Wednesday 20 October 2010

...The Youth Hit The Town


All young Fensiders hope some day to try and breed with a non-fensider. In order to do this, many of the young Fensiders head into the town centre to attempt to spread their seed.

No normal person willingly has sex with a Fensider, so they have to make sure that their chosen victim is thoroughly addled by cheap alcohol or some shit drugs. If that doesn't work then they will punch the victim in the head until they are unable to think like a 'normal'.

The 'normal' human body usually rejects Fensider sperm, causing the victim to vomit violently. If you have ever been intoxicated and vomited afterwards, it is likely that you have been unknowingly fucked by a Fensider. Unfortunately Fensiders are incredibly fertile, and most victims become instantly pregnant... including the men.

If a Fensider should fail to impregnate a normal person they will go home and resort to 'the old faithful'. This will usually be a close member of their family or someone else on the estate.
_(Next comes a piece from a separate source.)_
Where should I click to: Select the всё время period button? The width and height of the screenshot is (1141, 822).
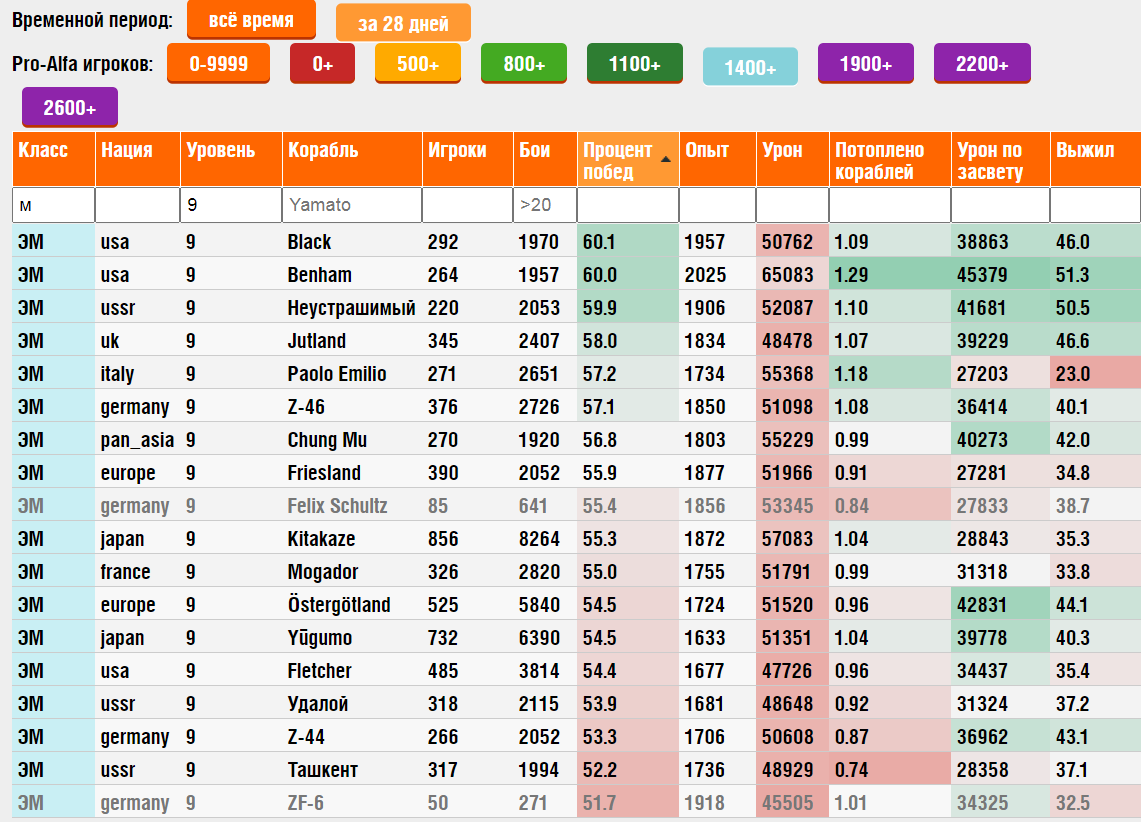(x=251, y=20)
However, everyone on the Fenside estate is closely related. When people talk about "keeping it in the family", they are usually talking about Fensider's penises.

Have you ever wondered why you see Fenside kids playing out in the street late at night? The reason is they are staying outside to avoid being fucked by a member of their family. FACT!

Monday 18 October 2010

...People Enjoy The Garden


Many people these days see the garden as another room of the house. People are spending much more time doing things in their gardens. The people of Fenside are no exception to this. In fact, Fensiders treat their garden so much like a room of the house that they move their furniture into it.
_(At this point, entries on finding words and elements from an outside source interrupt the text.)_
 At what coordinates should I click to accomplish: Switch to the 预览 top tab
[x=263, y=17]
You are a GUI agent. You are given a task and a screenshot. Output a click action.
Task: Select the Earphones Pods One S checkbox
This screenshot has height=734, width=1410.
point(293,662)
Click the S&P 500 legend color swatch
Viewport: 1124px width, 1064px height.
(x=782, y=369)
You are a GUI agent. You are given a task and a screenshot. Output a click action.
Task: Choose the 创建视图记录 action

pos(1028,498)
A Fensider's garden is not complete without a sofa, a table, a couple of chairs and a number of broken plastic toys. The great thing about having your living room in the garden, is that you can flick fag ash on the floor without worrying about the fire risk. Your dog can shit on the floor and your kids can grind it into the lawn while they are eating their dinner. Don't worry about diseases! Your dog will be fine.

Monday 11 October 2010

...Families do Drugs


The family is important on Fenside. Many families make sure they continue family traditions. Important skills are passed down from father to son, from mother to daughter. One of the most important skills a ‘Fensider’ can learn, is how to do drugs. Some kids make silly amateurish attempts at doing drugs, and this can be blamed on poor parenting. Nothing is more shameful than having children that can’t do drugs properly. Any self-respecting ‘Fensider’ will avoid this embarrassing situation by making sure each of their children is an extremely skilled drug user by the age of 6.